In a time where recognition is (as usual) a major national question, whether it is of same sex couples as legally worthy of shared benefits, of undocumented immigrant families as part of the crucial social fabric of the country, or of any of us as individuals with a right to healthcare, Trethewey’s engagement with openings–from the camera shutter to the barrel of a gun to the drop-off at the shore to the clarity of a bruised human eye–has something to teach us.    In “Flood” she offers a 1927 image of black citizens, called refugees, singing for their lives looking at media cameras and the guns of the National Guard after escaping a broken levee.  Trethewey names them “refugees of history,” connecting them to the 2005 flood survivors, also called refugees and looters, barred from bridges to safety and shot on sight by the National Guard.   Trethewey’s tendency to dig into history and bring up moments when a bi-racial family is haunted by shadows and name calling, when a light enough to pass for white sex-worker is recognized and criminalized by a white brother client when she leaves her zone, when a field full of dead black Union soldiers lay unclaimed and unburied by the Union general, or worse, when retreating black Union troops are shot by white Union troops, is instructive.   What is embodiment at the end of the world?  How will we recognize each other as a species?  How can our species continue to take space on the planet if we will be mindful neither of our impact on the land nor of our connections to each other?
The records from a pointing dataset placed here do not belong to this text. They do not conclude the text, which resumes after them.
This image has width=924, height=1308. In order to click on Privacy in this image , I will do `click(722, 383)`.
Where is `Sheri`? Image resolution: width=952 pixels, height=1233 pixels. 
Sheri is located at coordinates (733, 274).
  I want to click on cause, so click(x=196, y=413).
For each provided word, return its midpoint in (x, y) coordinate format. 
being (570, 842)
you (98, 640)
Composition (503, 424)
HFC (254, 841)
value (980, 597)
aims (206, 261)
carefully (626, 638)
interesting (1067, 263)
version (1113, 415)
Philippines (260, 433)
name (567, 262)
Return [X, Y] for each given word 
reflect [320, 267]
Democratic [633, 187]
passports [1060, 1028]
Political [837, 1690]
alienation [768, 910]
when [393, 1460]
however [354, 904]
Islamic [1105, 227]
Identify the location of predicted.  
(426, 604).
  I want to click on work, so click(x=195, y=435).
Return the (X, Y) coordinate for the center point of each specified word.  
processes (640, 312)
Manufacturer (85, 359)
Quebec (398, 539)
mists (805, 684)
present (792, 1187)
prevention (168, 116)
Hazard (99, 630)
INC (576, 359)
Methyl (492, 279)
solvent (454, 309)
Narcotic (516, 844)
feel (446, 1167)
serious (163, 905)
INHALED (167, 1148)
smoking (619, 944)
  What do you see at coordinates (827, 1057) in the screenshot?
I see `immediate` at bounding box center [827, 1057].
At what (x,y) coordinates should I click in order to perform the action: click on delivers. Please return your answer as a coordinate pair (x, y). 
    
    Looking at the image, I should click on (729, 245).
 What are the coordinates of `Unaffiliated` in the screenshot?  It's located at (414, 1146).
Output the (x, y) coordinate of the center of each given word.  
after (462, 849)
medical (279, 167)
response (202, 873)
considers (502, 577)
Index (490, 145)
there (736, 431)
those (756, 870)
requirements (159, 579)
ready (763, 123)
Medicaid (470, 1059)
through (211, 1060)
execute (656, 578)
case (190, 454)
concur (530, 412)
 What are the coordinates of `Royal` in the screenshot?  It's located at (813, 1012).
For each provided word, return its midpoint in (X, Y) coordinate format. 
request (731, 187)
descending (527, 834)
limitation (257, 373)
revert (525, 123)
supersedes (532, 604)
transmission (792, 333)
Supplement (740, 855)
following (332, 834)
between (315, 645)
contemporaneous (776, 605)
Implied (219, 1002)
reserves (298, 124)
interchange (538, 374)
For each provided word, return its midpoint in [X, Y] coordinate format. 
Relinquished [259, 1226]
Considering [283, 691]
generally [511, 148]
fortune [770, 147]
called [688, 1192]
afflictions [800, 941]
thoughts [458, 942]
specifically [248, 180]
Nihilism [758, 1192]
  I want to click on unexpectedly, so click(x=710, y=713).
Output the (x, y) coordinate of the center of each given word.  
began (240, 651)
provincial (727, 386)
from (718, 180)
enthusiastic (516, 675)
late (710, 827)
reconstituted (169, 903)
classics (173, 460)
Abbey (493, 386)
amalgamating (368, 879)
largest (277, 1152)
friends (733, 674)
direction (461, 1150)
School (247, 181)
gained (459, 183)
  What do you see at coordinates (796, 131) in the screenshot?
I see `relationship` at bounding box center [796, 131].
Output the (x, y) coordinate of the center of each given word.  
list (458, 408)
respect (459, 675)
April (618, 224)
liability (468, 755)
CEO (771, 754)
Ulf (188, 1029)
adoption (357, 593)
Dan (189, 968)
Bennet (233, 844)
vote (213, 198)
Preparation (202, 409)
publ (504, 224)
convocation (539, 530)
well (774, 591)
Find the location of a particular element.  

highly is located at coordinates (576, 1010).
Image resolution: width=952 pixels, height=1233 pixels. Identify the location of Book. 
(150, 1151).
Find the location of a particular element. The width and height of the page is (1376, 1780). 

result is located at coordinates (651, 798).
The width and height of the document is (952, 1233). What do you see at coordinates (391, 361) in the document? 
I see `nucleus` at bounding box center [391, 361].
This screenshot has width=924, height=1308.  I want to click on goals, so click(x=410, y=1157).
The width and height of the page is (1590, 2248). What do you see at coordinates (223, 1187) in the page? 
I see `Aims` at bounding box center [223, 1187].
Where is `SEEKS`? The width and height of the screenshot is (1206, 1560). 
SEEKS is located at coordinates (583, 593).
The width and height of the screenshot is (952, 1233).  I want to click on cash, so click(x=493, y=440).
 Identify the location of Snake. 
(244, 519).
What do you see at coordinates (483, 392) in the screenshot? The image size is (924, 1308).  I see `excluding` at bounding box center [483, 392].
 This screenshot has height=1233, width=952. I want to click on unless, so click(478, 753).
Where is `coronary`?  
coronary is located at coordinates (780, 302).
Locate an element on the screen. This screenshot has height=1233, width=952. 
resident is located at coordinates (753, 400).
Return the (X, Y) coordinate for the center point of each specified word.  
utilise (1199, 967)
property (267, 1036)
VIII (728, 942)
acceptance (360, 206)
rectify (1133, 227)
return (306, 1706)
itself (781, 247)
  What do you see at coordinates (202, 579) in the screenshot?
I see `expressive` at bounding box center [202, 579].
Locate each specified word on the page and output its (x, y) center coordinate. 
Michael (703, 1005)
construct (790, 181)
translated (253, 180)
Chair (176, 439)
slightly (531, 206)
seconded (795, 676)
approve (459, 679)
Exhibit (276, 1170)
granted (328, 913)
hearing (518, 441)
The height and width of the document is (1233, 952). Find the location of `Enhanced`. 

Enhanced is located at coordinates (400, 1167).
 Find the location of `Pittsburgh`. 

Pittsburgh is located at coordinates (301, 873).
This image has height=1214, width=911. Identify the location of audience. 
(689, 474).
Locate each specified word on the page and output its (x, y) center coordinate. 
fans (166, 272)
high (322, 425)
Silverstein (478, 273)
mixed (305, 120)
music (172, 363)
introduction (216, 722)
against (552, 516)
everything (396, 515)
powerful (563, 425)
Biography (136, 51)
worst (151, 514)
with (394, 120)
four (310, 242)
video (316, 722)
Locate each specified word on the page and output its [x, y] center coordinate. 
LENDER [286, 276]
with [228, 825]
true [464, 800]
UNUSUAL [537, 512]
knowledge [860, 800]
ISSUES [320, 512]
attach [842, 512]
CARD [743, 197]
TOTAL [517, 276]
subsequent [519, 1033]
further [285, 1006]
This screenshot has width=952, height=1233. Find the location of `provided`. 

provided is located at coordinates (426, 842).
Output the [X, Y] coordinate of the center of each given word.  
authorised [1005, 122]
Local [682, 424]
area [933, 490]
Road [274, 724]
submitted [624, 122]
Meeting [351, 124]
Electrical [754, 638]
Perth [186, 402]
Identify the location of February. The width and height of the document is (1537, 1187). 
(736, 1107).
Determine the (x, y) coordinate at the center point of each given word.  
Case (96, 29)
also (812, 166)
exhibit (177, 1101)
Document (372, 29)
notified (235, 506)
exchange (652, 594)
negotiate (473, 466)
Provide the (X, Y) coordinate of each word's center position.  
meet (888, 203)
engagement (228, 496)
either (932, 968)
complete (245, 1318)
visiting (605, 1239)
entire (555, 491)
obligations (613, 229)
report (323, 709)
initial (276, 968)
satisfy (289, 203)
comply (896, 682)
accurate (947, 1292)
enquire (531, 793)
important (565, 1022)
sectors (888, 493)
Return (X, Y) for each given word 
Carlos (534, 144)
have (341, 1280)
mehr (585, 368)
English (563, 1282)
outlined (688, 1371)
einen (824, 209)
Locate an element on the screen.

Anoriginal Ending: The Death of the Mother

In a lecture in a University of Maryland poetry class in 2011, Natasha Trethewey explained that she started writing what she called “bad bad poetry” as a college student as a way to process her grief when her mother died.  In her award winning collection Native Guard, she publishes what I would affirm as “great great poetry” about her mother, which she began to write in her forties in order to address the strange experience of outliving her mother–as in living longer in her own body than her mother had lived.    In Native Guard Trethewey engages the abuse her mother experienced, the KKK terrorism her inter-racial family experienced, and other intimate moments like saving narcissus flowers in a jar for her mother or noticing anthills on her untended grave.  What Natasha Trethewey offers as a shoreline witness to her mother’s experiences, legacies, and absence is actually crucial for us as a species on a deeply abused planet, which we are making more and more toxic through tracking and other violent practices.  The questions for Trethewey about the loss of her mother and her complicated motherland, Missisippi, are questions for all of us as we decide what it means or does not mean to be alive and embodied here at this shoreline on a planet that could possibly shift us off and away from the shore.   May we take this opportunity for reflection and transformation from the example of our deep, brilliant, and sometimes blunt southern black, mixed-race woman Poet Laureate?  May we leave a picture of who we were that might imply a future complicated enough to breathe?